The German group is the latest energy supplier to reveal how much it cashed in from the unprecedented freeze that forced shivering householders to spend extra money keeping their homes warm.
Npower, one of the UK's big six energy suppliers with 6.5 million gas and electricity accounts, put up gas tariffs by 8.6% last November shortly before the onset of the bitterly cold spell.
UK gas supply volumes increased by 12% over the first half of the year, pushing revenues for RWE up by 138 million euro (£118 million) to 1.34 billion euro (£1.15 billion).
But the company said operating profits from the UK were down 6% to 206 million euro (£176 million), blaming new regulations forcing energy companies to simplify tariffs and pay for energy efficiency measures in customers' homes.
"However, price adjustments cushioned the aforementioned burdens," the group said.
Meanwhile UK electricity revenue was down 4% to 2.94 billion euro (£2.52 billion) on falling volumes supplied to industrial and corporate customers - blamed on competition and economic conditions.
RWE saw overall income before tax fall 38% to 979 million euro (£837 million).
Chief executive Peter Terium said the subsidy-driven renewables market had made many power stations unprofitable to operate.
He said the group was reducing capacity, shutting down coal-fired plants and looking at further closures.
RWE made a 25 million euro (£21 million) loss from its UK power generation activities as earnings from this sector also fell in western Europe. The company said they were hit by falls in carbon dioxide emissions allowances.
During the period, the group ceased operations at its coal-fired power station at Didcot, Oxfordshire, which did not satisfy European emissions requirements.

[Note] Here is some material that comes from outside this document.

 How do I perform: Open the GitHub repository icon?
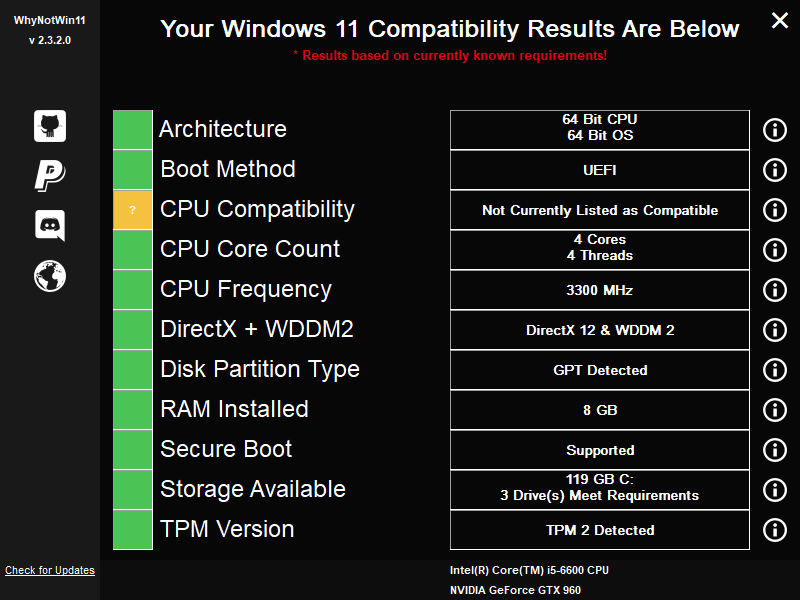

Meanwhile the oil-fired power station at Fawley, Hampshire was closed for economic reasons, the company said.
RWE added that Tilbury power station, which was converted from coal-fired to a biomass station in 2011, ceased generation this month due to emissions regulations.
It said it would have to invest heavily to continue operations but long-term profitability was in question and it was considering options for the site including a sale.